Le Nepal recense 176 tigres aujourd'hui, contre 155 en 2011 et 98 en 1995. L'objectif pour 2022 est un doublement des effectifs, soit environ 350 individus (source : China Daily, ce jour).
KATHMANDU, July 30 (Xinhua) -- Nepal is poised to increase the tiger population in the country from 155 last year to 176 this year and to double the number by the year 2022.
The tiger census undertaken in 1995 showed that the number of tigers was down to just 98 that year. However, the latest report released on Sunday by the World Wildlife Fund (WWF) on the occasion of Global Tiger Day showed that the number has jumped to 176.
Tigers in Nepal are concentrated in the Chitwan National Park with 125; in the Bardia National Park, with 37; in Shuklaphata Wildlife Reserve, 10; and in Parsa Wildlife Reserve, four.
With the slogan, "Stop wildlife crime: its dead serious closer to extinction," Nepal marked the third Global Tiger Day by organizing various programs calling for the conservation of tigers.
In an interview with Xinhua, Krishna Prasad Acharya, director general of Department of National Parks and Wildlife Conservation, said that Nepal is fully committed to tiger protection and to double the number of the endangered species in ten years.
"Poaching has been one of the challenges in tiger protection in Nepal and we have been pushing forward to control wildlife trade and are set to strictly enforce our anti-poaching rules and regulations,"Acharya said.

### [PROVIDED MATERIAL]
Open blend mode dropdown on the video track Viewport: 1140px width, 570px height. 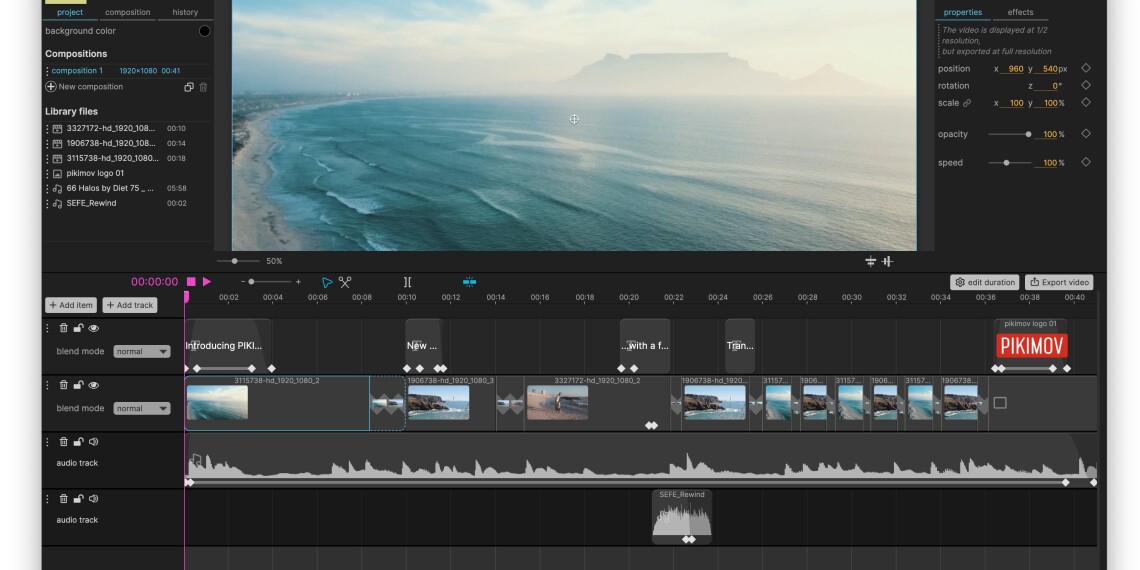[x=141, y=409]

### [DIRECTIVE 1]
Turn the paragraph of the Nepal tiger article that begins "Tigers in Nepal are concentrated" into a short list, keeping each place and its number.
### [DIRECTIVE 2]
Please extend the Nepal tiger article with a few more sentences that pick up after its final quotation from Acharya.

### [TASK ANSWER 1]
Tigers in Nepal by location:
- Chitwan National Park: 125
- Bardia National Park: 37
- Shuklaphata Wildlife Reserve: 10
- Parsa Wildlife Reserve: 4

### [TASK ANSWER 2]
Speaking on the occasion of Global Tiger Day celebration, Secretary at the Ministry of Forest and Social Conservation Navin Ghimire said the significant increase in the number of tigers has encouraged the government, conservationists and the general public to join hands in further increasing the number of tigers in the years ahead.
"With the cooperation of all sectors, we expect to double the number of tigers by the year 2022," Ghimire said.
For the past three years, Nepal has created anti-poaching units in all national parks in the nation in order to protect Nepal's wildlife, particularly animals that are in danger of extinction.
The government has also increased the areas designated as natural habitats for tigers and encouraged Nepalese to protect not just the tigers but all wild animals within the national parks.
As part of its conservation campaign, in June 2010, China and Nepal signed a Memorandum of Understanding on "Forest and Biodiversity Conservation."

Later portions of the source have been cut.